Description of problem: To make consistent backups of user maildirs I am using the following scenario: lvcreate -L 1G -s blabla && mount -o ro && backup && umount && lvremove -f I am running this procedure 4 times a day (every 6 hours). After last kernel update (kernel 2.6.9-1.6_FC2.i686) I started to get following traces: Dec 23 00:00:02 ns kernel: lvcreate: page allocation failure. order:0, mode:0xd0 Dec 23 00:00:02 ns kernel: [<02147890>] __alloc_pages+0x2bd/0x2db Dec 23 00:00:02 ns kernel: [<42106533>] alloc_pl+0x27/0x3d [dm_mod] Dec 23 00:00:02 ns kernel: [<421067c6>] client_alloc_pages+0x15/0x47 [dm_mod] Dec 23 00:00:02 ns kernel: [<421077db>] kcopyd_client_create+0x74/0xb4 [dm_mod] Dec 23 00:00:02 ns kernel: [<4214bd7c>] dm_create_persistent+0x94/0xf4 [dm_snapshot] Dec 23 00:00:02 ns kernel: [<4214a6f0>] snapshot_ctr+0x246/0x2cf [dm_snapshot] Dec 23 00:00:02 ns kernel: [<421030cd>] dm_table_add_target+0x11c/0x189 [dm_mod] Dec 23 00:00:02 ns kernel: [<42105143>] populate_table+0x8a/0xaf [dm_mod] Dec 23 00:00:02 ns kernel: [<4210519f>] table_load+0x37/0xf6 [dm_mod] Dec 23 00:00:02 ns kernel: [<4210583d>] ctl_ioctl+0xcd/0x10f [dm_mod] Dec 23 00:00:02 ns kernel: [<42105168>] table_load+0x0/0xf6 [dm_mod] Dec 23 00:00:02 ns kernel: [<0217b0e2>] sys_ioctl+0x29a/0x33c Dec 23 00:00:02 ns kernel: [<02108a98>] do_IRQ+0x286/0x290 Dec 23 00:00:02 ns kernel: device-mapper: : Could not create kcopyd client After which system starts misbehaving badly - i.e. all processes working with snapshot source stuck forever in D state or even all harddisk access is halted. This usually happens after 4-5 days of normal work. Any suggestions? Version-Release number of selected component (if applicable): kernel 2.6.9-1.6_FC2.i686 How reproducible: Well, reproducible Steps to Reproduce: 1. Create and remove snapshot enough times
is this still a problem with todays 2.6.10 updates ?

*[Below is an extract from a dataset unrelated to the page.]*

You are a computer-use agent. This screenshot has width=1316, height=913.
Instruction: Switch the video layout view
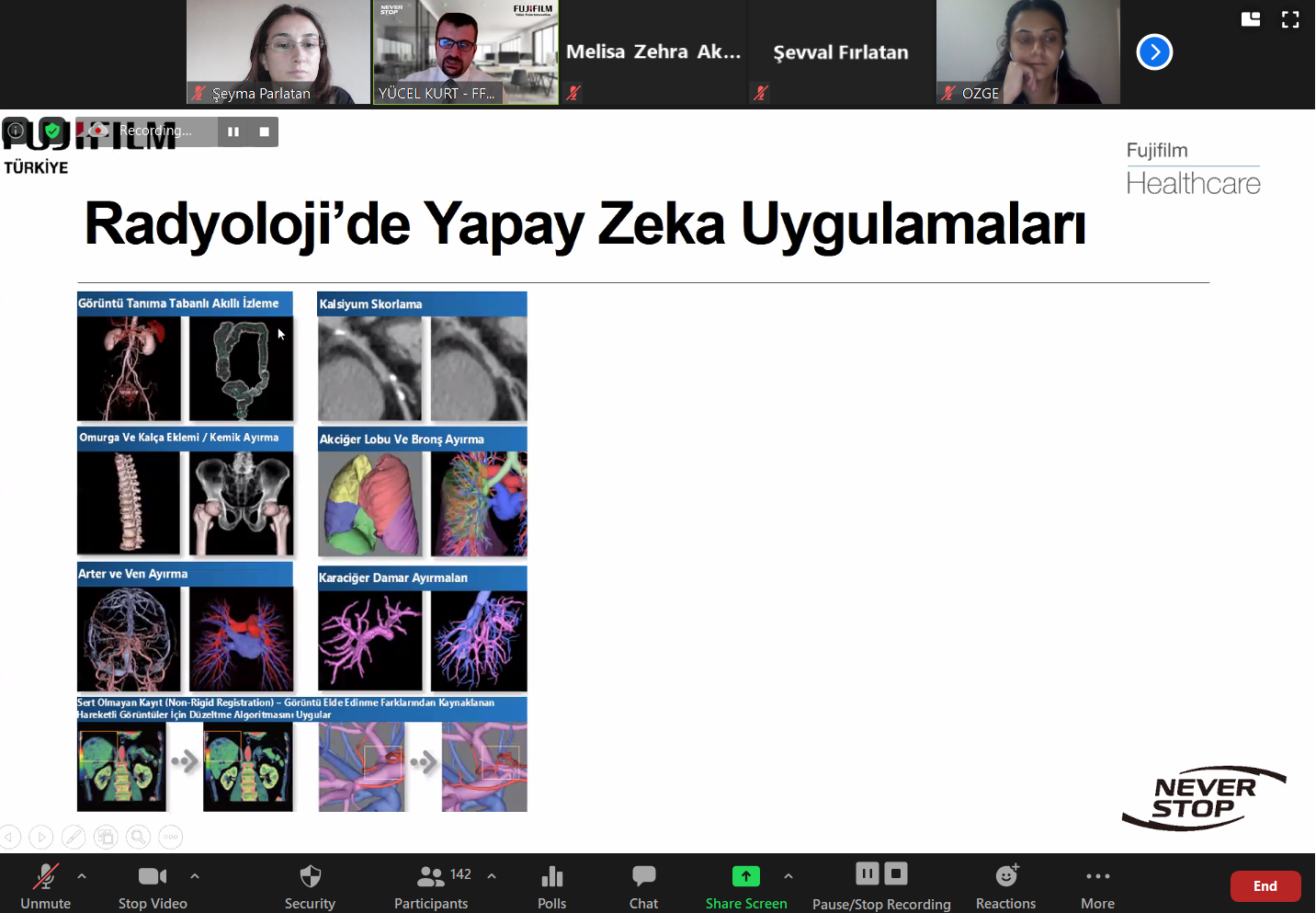(x=1251, y=19)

I don't know yet. It's a production server, I will try to update at today evening and check.
This is a known shortcoming of device-mapper snapshots. Work is underway to address it.
Each snapshot requires a certain amount of physical kernel memory to be available. If there isn't enough free kernel memory at the instant you create or activate a snapshot, you get an error like that. Recent upstream kernel changes have actually made the problem worse. To recover without rebooting, you need to use 'dmsetup' to reset the states of the devices in the right sequence, removing the snapshot in the process. I hope to have the code fixed in about a month's time. [It involves rewriting some complicated code, unfortunately.]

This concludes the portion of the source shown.